Énoncé:
Citez mot pour mot le passage du texte sur l'extrême droite en Allemagne, de « L'extrême droite en » à « la Cour Constitutionnelle. ».

━━ Extrait du document

L'extrême droite en Allemagne ( allemand : rechtsextrem) se réorganise après 1945, date de la chute de l'Allemagne nazie et de la dissolution du parti nazi. Si un processus de dénazification a été mené de 1945 à 1949 dans le pays par les forces alliées de la Seconde Guerre mondiale, divers partis d'extrême droite émergent rapidement dans la période d'après-guerre, avec plus ou moins de succès. Dès 2017, l'extrême-droite incarnée par le parti populiste AfD est présente de manière massive au Bundestag.
En 1949, un parti se réclamant ouvertement du nazisme et du NSDP, le SRP, Parti socialiste du Reich, se crée ; il compte jusqu'à 10 000 membres, obtient aux élections régionales de 1951 11% des voix en Basse-Saxe, 7,7% à Brême[1]. Il est dissout en 1952 par décision de la Cour Constitutionnelle.
En 1964 est fondé le NPD, Parti national-démocrate d'Allemagne, parti néo-nazi et "revanchard", connu dès 2023 sous le nom La Patrie ; élu dans des parlements régionaux dès les années 1960, il obtient un siège au Bundestag en 2014. Il est le seul parti politique national néo-nazi subsistant en Allemagne.
En 2013 est créé le parti populiste d'extrême-droite AfD (Alternative pour l'Allemagne) ; il obtient 94 sièges au Bundestag en 2017 (pour 12,6% des voix) et 83 députés lors des élections de 2021 (10,3% des voix)[1]. Il s'inscrit en partie dans le sillage des partis d'extrême-droite apparus avant la réunification de l'Allemagne en 1989-1990. Toutefois, il ne s'est pas formé initialement à partir de ces anciens partis mais provient plutôt des milieux chrétiens-démocrates de la CDU opposés à la politique d'Angela Merkel : il est à l'origine un mouvement antieuropéen, anti-Euro, pour qui l'Allemagne n'a pas à porter le poids de la dette d'autres pays européens[1]. Il bénéficie du ralliement de formations d'extrême-droite nationalistes, opposées à l'immigration et "revanchistes"[1].
Les années 1980 voient une augmentation des organisations et des activités de droite dans toute l’Europe occidentale. En 1984-1985, le Parlement européen organise une commission d'enquête sur la montée du racisme et du fascisme en Europe, puis une autre en 1989. Dans le rapport de la deuxième commission, remis au Parlement en octobre 1990, le social-démocrate ouest-allemand Willi Rothley(de) soutient que les changements économiques et sociaux résultant de la « modernisation de la société » expliquent la récente montée de l'extrémisme de droite, et une « réceptivité croissante aux programmes politiques offrant la sécurité en mettant l'accent sur l'aspect national ou en fournissant des boucs émissaires (les étrangers) »[4],[5].

━━━━
━━ Listing fourni

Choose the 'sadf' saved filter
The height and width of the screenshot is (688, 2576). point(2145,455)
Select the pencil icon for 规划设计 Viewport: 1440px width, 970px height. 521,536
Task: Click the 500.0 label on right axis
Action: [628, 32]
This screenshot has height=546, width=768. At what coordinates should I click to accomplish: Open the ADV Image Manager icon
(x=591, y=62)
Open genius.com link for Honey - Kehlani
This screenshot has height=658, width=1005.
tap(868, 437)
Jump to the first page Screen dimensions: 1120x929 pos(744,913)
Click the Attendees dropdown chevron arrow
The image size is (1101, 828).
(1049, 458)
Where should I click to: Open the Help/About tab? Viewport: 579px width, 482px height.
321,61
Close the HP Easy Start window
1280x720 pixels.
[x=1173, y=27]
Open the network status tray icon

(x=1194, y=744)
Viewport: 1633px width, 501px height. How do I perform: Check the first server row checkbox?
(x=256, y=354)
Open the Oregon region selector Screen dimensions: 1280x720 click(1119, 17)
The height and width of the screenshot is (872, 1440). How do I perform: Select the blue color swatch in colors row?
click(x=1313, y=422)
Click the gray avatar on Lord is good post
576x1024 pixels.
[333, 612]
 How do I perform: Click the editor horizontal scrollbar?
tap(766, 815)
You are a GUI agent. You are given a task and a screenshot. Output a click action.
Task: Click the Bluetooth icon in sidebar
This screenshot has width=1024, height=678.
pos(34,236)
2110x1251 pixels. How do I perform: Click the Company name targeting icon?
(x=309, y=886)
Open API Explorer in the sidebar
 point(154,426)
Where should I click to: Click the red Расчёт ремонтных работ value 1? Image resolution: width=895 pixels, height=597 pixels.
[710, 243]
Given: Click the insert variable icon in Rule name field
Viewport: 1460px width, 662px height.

━━━━

Réponse complète:
L'extrême droite en Allemagne ( allemand : rechtsextrem) se réorganise après 1945, date de la chute de l'Allemagne nazie et de la dissolution du parti nazi. Si un processus de dénazification a été mené de 1945 à 1949 dans le pays par les forces alliées de la Seconde Guerre mondiale, divers partis d'extrême droite émergent rapidement dans la période d'après-guerre, avec plus ou moins de succès. Dès 2017, l'extrême-droite incarnée par le parti populiste AfD est présente de manière massive au Bundestag.
En 1949, un parti se réclamant ouvertement du nazisme et du NSDP, le SRP, Parti socialiste du Reich, se crée ; il compte jusqu'à 10 000 membres, obtient aux élections régionales de 1951 11% des voix en Basse-Saxe, 7,7% à Brême[1]. Il est dissout en 1952 par décision de la Cour Constitutionnelle.